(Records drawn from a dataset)
▼▼▼
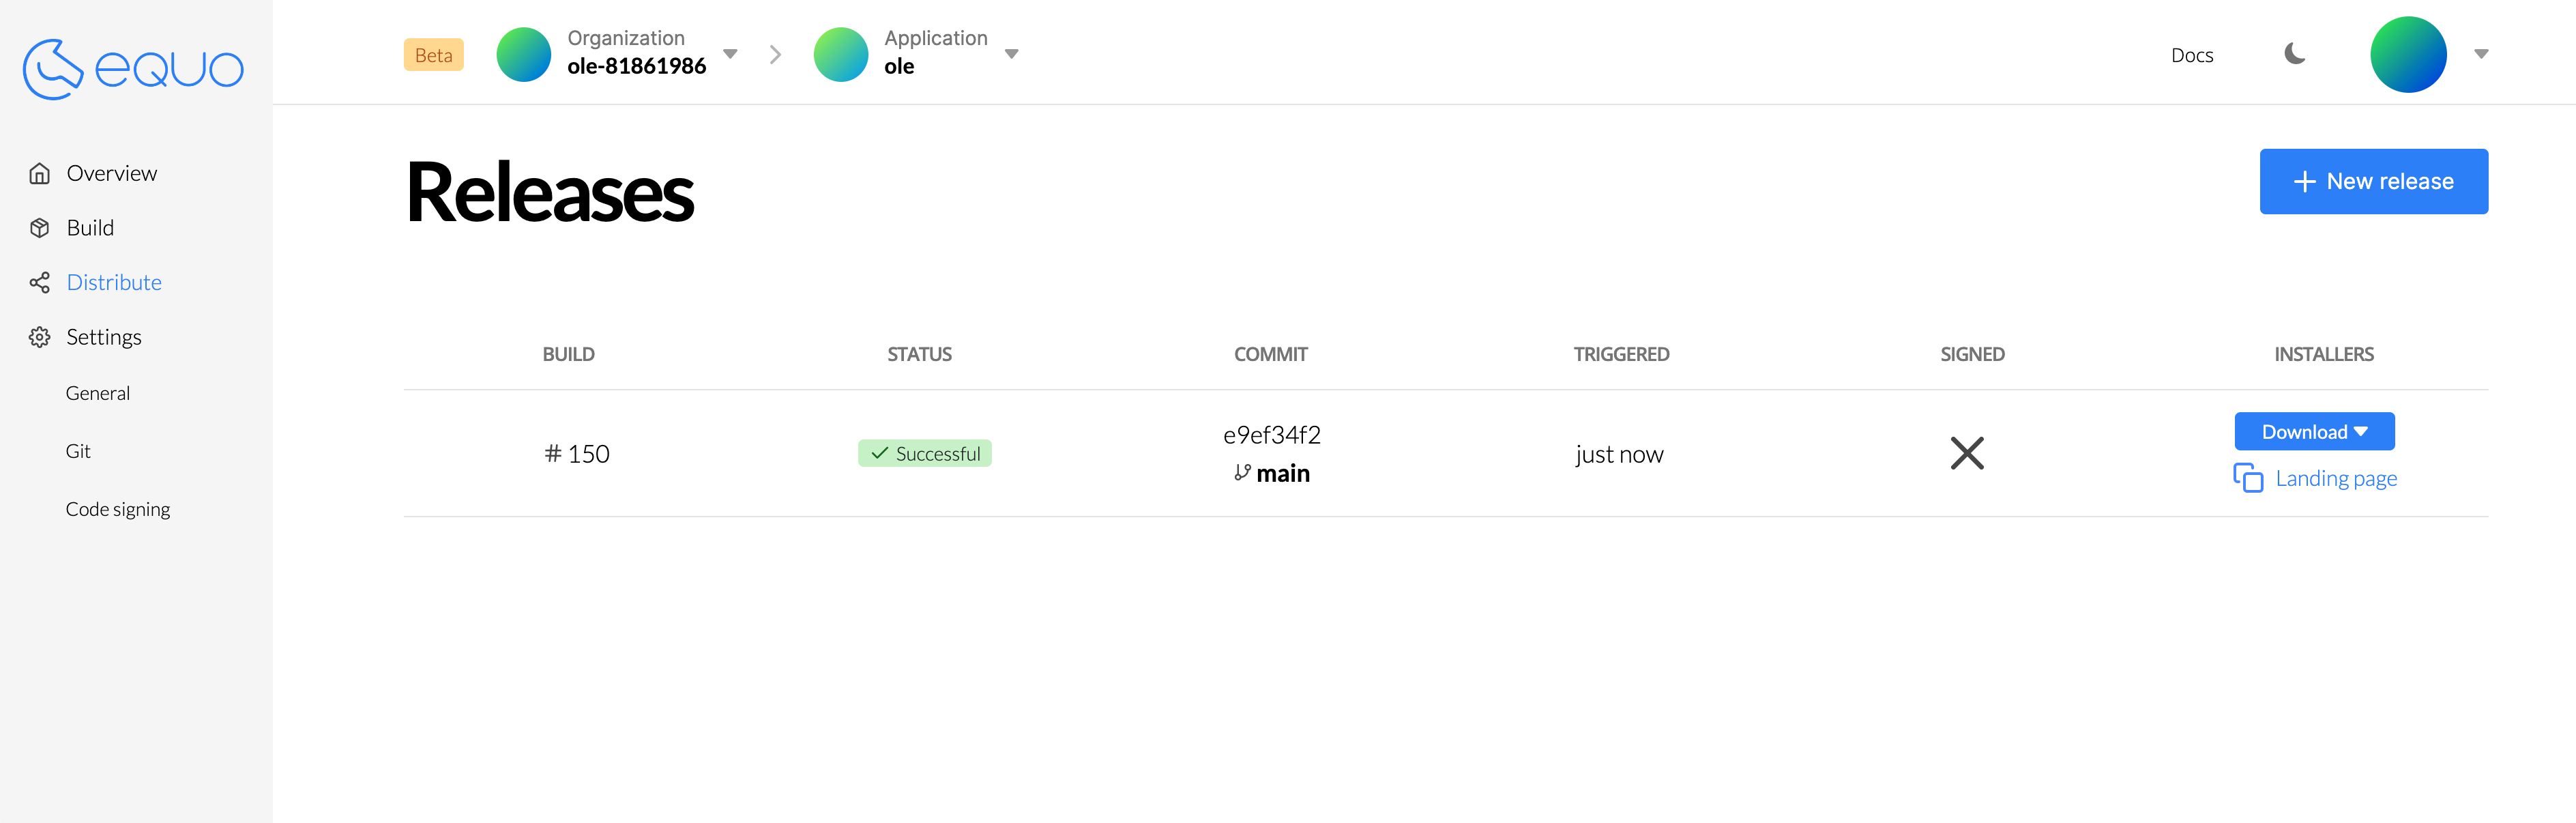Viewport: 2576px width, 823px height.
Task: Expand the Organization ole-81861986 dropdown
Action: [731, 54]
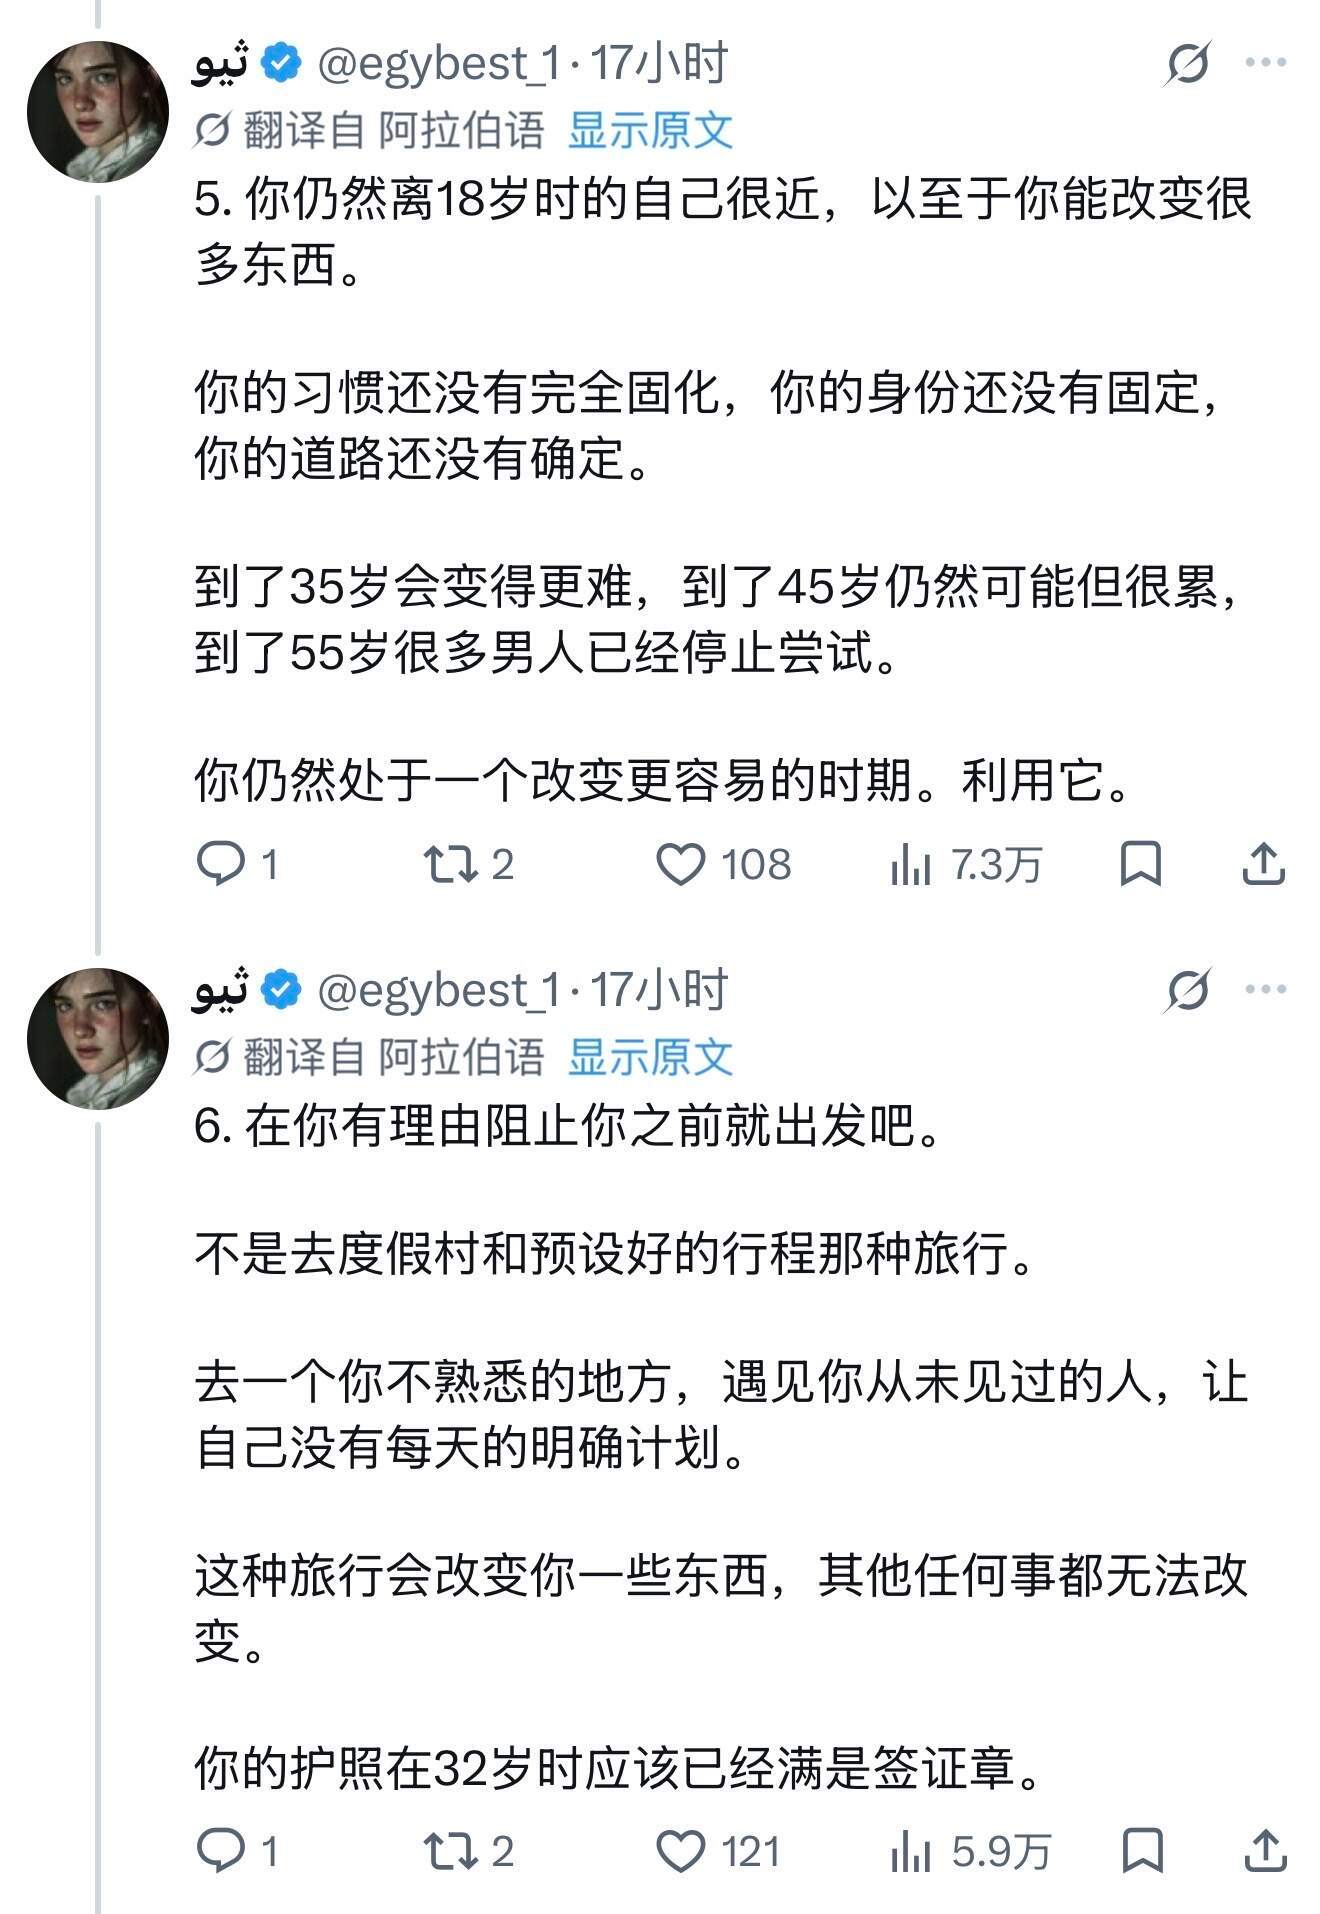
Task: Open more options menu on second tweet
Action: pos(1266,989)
▲▲▲
▼▼▼
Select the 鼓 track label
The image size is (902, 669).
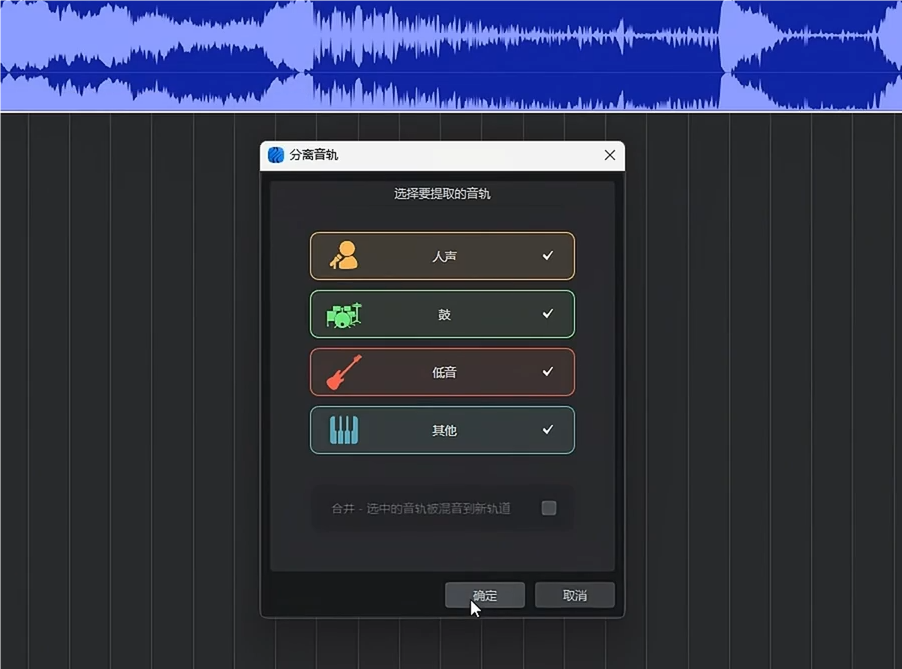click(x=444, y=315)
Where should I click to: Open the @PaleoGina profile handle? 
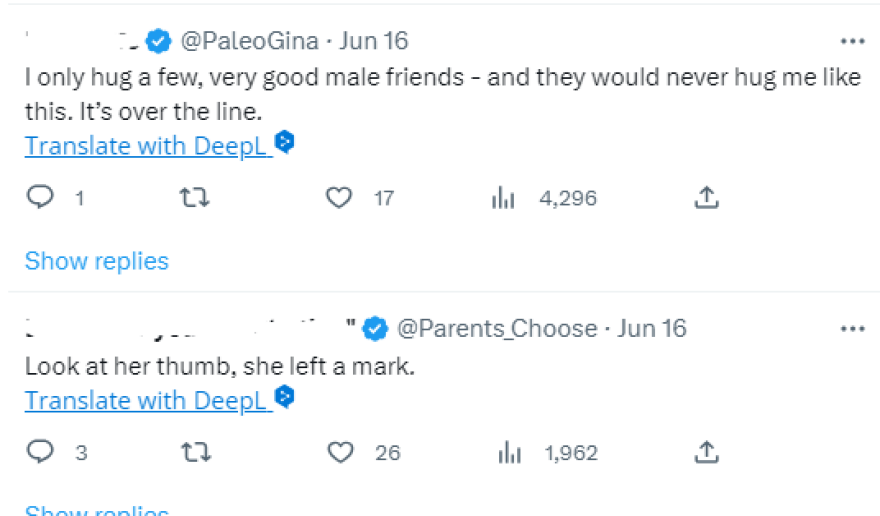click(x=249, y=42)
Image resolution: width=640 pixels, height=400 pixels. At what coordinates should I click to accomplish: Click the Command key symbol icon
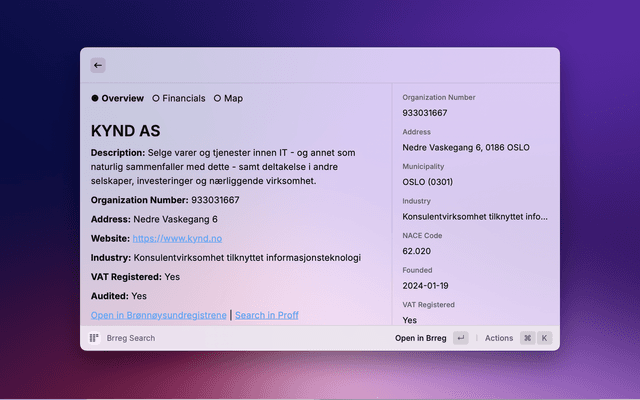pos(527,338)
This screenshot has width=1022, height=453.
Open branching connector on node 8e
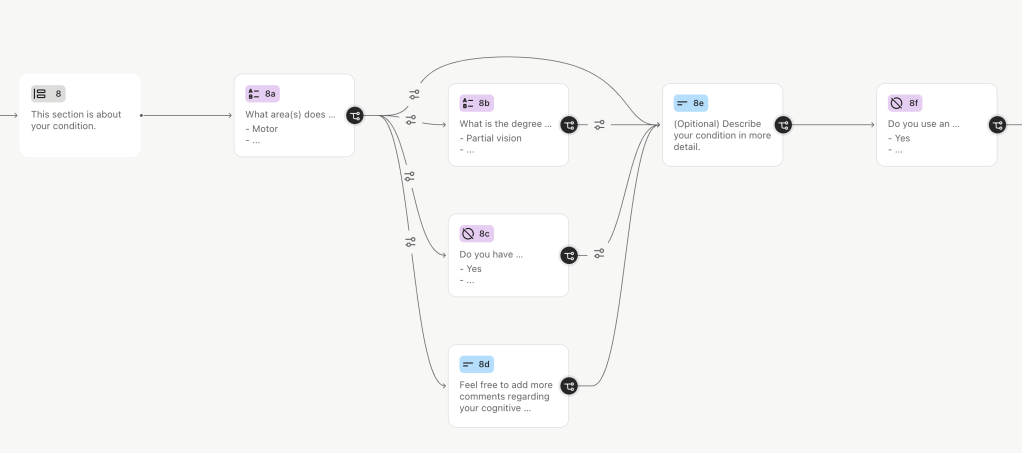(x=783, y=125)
▲▲▲
◆ BRIEF
No picture is to be printed. Output exactly the lines above from the line containing "Select the 鼓 track label" through the line containing "This screenshot has width=1022, height=453.".

◆ RESULT OF THE TASK
Select the 鼓 track label
The image size is (902, 669).
click(x=444, y=315)
Where should I click to: Open the @PaleoGina profile handle? 
click(x=249, y=42)
Image resolution: width=640 pixels, height=400 pixels. At what coordinates should I click to accomplish: Click the Command key symbol icon
pos(527,338)
This screenshot has width=1022, height=453.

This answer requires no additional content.